I have been working on what seems to be a simple task that is driving me nuts. So if you fancy a programming challenge ... read on.

I want to be able to take a number range e.g. [1:20] and print the values using a mechanism similar to a binary serach algorithm. So, print first the lowest value (in this case 1) and then the mid value (e.g. in this case 10) and then divide the range into quarters and print the values at 1/4 and 3/4 (in this case, 5 and 15) and then divide into eights and so on until all values in the range have been printed.

The application of this (which isn't really necessary to understand here) is for a memory page access mechanism that behaves more efficiently when pages are accessed at the mid ranges first.

For this problem, it would be sufficient to take any number range and print the values in the manner described above.

Any thoughts on this? A psuedo code solution would be fine. I would show an attempt to this but everything I've tried so far doesn't cut it. Thanks.
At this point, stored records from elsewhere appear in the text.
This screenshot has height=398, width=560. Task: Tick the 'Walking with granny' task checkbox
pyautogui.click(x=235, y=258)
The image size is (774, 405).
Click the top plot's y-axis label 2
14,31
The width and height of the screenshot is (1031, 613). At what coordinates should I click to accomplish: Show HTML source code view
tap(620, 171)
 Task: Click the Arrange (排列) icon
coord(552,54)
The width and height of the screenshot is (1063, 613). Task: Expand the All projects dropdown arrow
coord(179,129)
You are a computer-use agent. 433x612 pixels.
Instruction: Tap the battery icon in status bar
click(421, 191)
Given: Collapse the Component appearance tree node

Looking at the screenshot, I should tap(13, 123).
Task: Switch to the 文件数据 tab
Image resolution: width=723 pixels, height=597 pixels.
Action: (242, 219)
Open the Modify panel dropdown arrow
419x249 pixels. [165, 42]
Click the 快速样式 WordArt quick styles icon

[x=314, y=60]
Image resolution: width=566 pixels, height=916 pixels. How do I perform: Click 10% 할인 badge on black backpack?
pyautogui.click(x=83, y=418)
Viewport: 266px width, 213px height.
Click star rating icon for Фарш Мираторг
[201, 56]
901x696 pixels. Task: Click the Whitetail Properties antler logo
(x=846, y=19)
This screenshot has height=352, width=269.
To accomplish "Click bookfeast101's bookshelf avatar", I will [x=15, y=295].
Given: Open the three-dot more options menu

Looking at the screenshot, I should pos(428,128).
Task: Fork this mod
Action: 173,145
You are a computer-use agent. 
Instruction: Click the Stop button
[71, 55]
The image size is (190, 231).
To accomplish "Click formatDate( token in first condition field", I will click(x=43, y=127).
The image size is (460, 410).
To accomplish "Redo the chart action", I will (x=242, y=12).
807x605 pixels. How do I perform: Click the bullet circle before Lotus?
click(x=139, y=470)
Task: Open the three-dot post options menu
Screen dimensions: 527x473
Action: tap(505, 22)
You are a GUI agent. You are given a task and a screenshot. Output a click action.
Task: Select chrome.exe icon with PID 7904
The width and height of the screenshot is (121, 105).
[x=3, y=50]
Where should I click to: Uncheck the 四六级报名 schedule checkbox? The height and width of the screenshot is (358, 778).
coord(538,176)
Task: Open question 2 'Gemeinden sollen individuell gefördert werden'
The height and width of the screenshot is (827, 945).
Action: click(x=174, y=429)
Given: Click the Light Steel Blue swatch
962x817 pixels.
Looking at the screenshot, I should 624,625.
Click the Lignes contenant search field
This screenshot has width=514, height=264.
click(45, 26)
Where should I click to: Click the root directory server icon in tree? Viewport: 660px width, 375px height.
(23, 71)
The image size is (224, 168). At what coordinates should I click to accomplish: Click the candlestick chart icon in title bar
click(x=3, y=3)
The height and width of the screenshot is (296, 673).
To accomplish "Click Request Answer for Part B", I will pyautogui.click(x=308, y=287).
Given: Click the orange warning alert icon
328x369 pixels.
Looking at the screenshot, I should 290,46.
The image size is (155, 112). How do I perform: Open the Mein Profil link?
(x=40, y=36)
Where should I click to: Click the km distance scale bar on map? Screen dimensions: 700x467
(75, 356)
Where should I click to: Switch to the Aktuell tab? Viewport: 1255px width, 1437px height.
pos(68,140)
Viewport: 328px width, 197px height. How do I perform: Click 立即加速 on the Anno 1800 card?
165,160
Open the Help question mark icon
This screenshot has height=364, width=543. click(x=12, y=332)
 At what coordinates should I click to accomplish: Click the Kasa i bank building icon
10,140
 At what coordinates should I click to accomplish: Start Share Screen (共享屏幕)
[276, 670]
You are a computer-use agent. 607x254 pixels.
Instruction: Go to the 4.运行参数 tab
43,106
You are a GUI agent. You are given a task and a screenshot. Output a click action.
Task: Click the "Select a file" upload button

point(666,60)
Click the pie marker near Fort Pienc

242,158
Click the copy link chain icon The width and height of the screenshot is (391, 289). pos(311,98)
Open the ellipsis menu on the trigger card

Update: As requested, the desired output for the example [1:20] would be something like this: 1, 10, 5, 15, 3, 7, 12, 17, 2, 4, 6, 8, 11, 13, 16, 18, 9, 19, 20

This output could be presented in many similar ways depending on the algorithm used. But, the idea is to display first the half values, then the quarters, then the eights, then 16ths, etc leaving out previously presented values.

Answer 1

Here is some Python code producing similar output to your example:

def f(low, high):
    ranges = collections.deque([(low, high)])
    while ranges:
        low, high = ranges.popleft()
        mid = (low + high) // 2
        yield mid
        if low < mid:
            ranges.append((low, mid))
        if mid + 1 < high:
            ranges.append((mid + 1, high))

Example:

>>> list(f(0, 20))
[10, 5, 15, 2, 8, 13, 18, 1, 4, 7, 9, 12, 14, 17, 19, 0, 3, 6, 11, 16]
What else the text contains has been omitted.